§ AUFGABEN
- a) Fasse den Text über die Seekrabbe in zwei Sätzen zusammen.
- b) Zwischen welchen beiden Orten ist die Seekrabbe laut dem Text über die Seekrabbe unterwegs?
- c) Gib aus dem Text über die Seekrabbe den Abschnitt unverändert aus, der mit „Der Arbeitsplatz schwankt, doch“ beginnt und mit „Bord der Seekrabbe.“ endet.

§ VORLIEGENDER TEXT
◆ ◆ ◆ ◆

Hafenpost

Schwimmender Staubsauger
#Beschäftigte & Sicherheit|  9 Min.

Schwimmender Staubsauger

Der Arbeitsplatz schwankt, doch schlechte Laune kommt hier nicht auf. So sieht der Alltag der Besatzung auf unserer Seekrabbe aus.

Zwischen Norddeich und Fedderwardersiel ist sie unterwegs: unsere Seekrabbe. Als Hopperbagger sorgt sie dafür, dass Häfen und Zufahrten frei von Schlick und Sand bleiben. Mit Bagger- und Injektionsarbeiten stellt sie sicher, dass die vorgegebenen Solltiefen sowie Sollbreiten erhalten werden. Denn ohne freie Fahrrinnen geht für die Schifffahrt im Wattenmeer nichts. Damit der Schiffsverkehr immer mehr als eine handbreit Wasser unterm Kiel hat, braucht es aber mehr als nur ein Schiff. Erst durch die Crew kann die Seekrabbe ihre Arbeit verrichten. Doch was genau passiert eigentlich an Bord und wer macht was? Wir nehmen euch einen Tag mit an Bord der Seekrabbe.

◆ ◆ ◆ ◆

§ AUSGELESENE DATEN

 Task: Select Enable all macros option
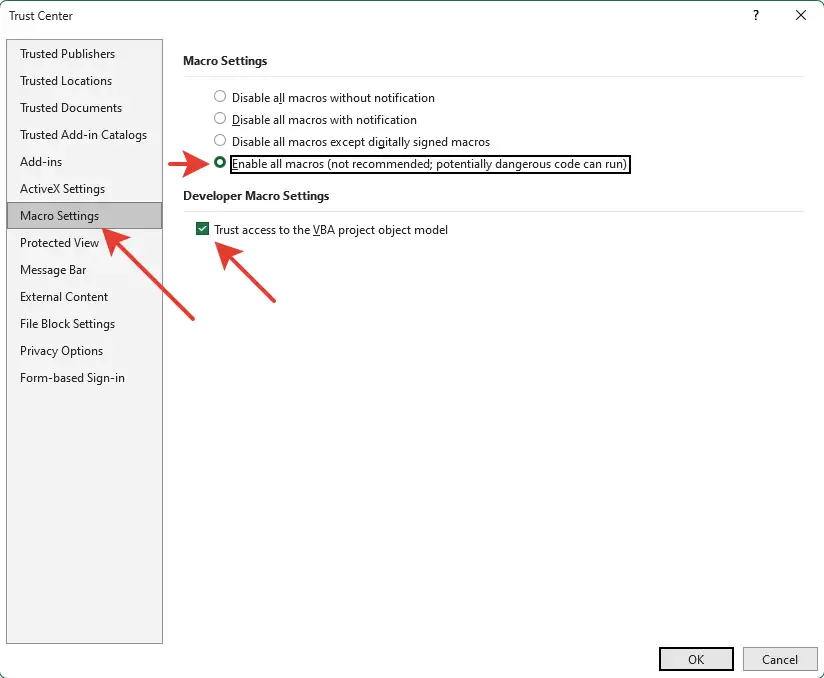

◆ ◆ ◆ ◆

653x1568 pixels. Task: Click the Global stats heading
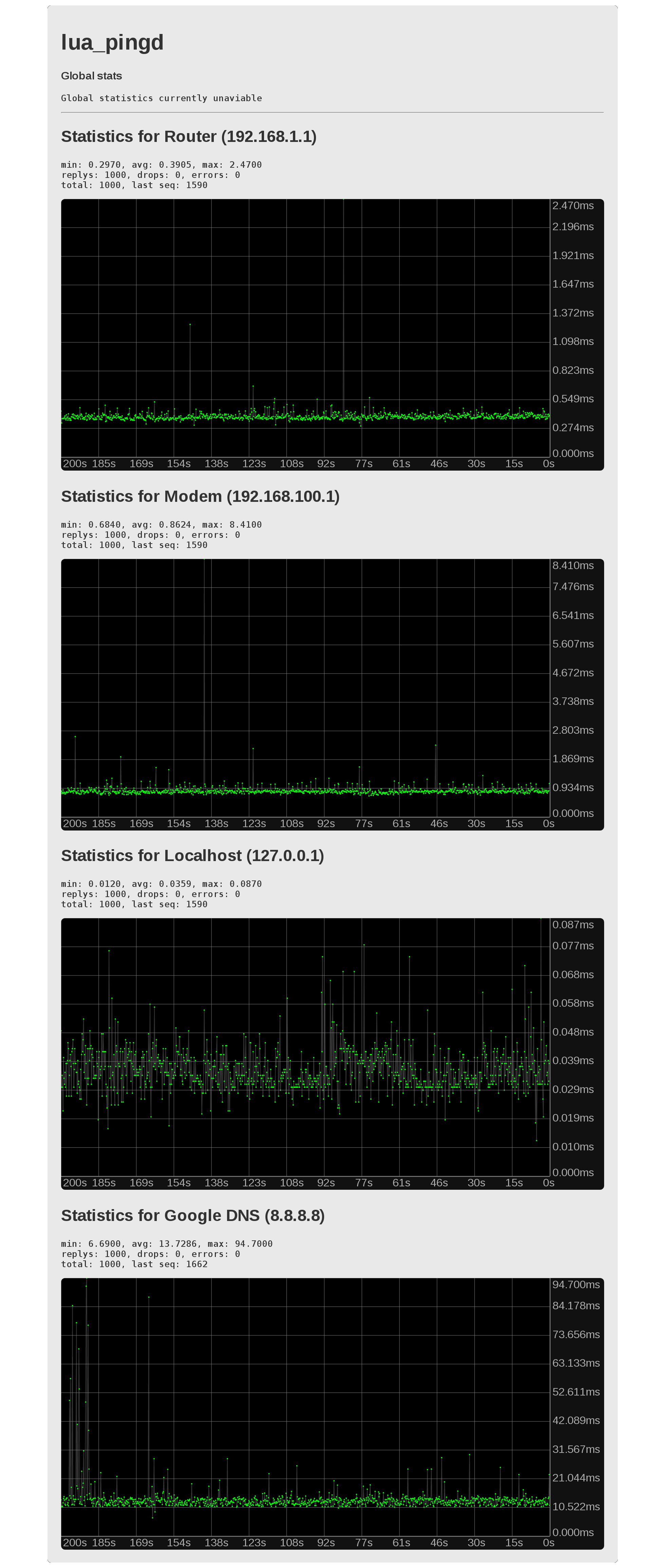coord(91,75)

◆ ◆ ◆ ◆

§ ERWARTETE ANTWORTEN
- a) Die Seekrabbe ist ein Hopperbagger, der zwischen Norddeich und Fedderwardersiel Häfen und Zufahrten von Schlick und Sand freihält, damit die vorgegebenen Solltiefen und Sollbreiten erhalten bleiben. Ihre Arbeit kann sie erst durch die Crew verrichten, und der Text kündigt an, die Leser einen Tag mit an Bord zu nehmen.

- b) Zwischen Norddeich und Fedderwardersiel.

- c)
Der Arbeitsplatz schwankt, doch schlechte Laune kommt hier nicht auf. So sieht der Alltag der Besatzung auf unserer Seekrabbe aus.

Zwischen Norddeich und Fedderwardersiel ist sie unterwegs: unsere Seekrabbe. Als Hopperbagger sorgt sie dafür, dass Häfen und Zufahrten frei von Schlick und Sand bleiben. Mit Bagger- und Injektionsarbeiten stellt sie sicher, dass die vorgegebenen Solltiefen sowie Sollbreiten erhalten werden. Denn ohne freie Fahrrinnen geht für die Schifffahrt im Wattenmeer nichts. Damit der Schiffsverkehr immer mehr als eine handbreit Wasser unterm Kiel hat, braucht es aber mehr als nur ein Schiff. Erst durch die Crew kann die Seekrabbe ihre Arbeit verrichten. Doch was genau passiert eigentlich an Bord und wer macht was? Wir nehmen euch einen Tag mit an Bord der Seekrabbe.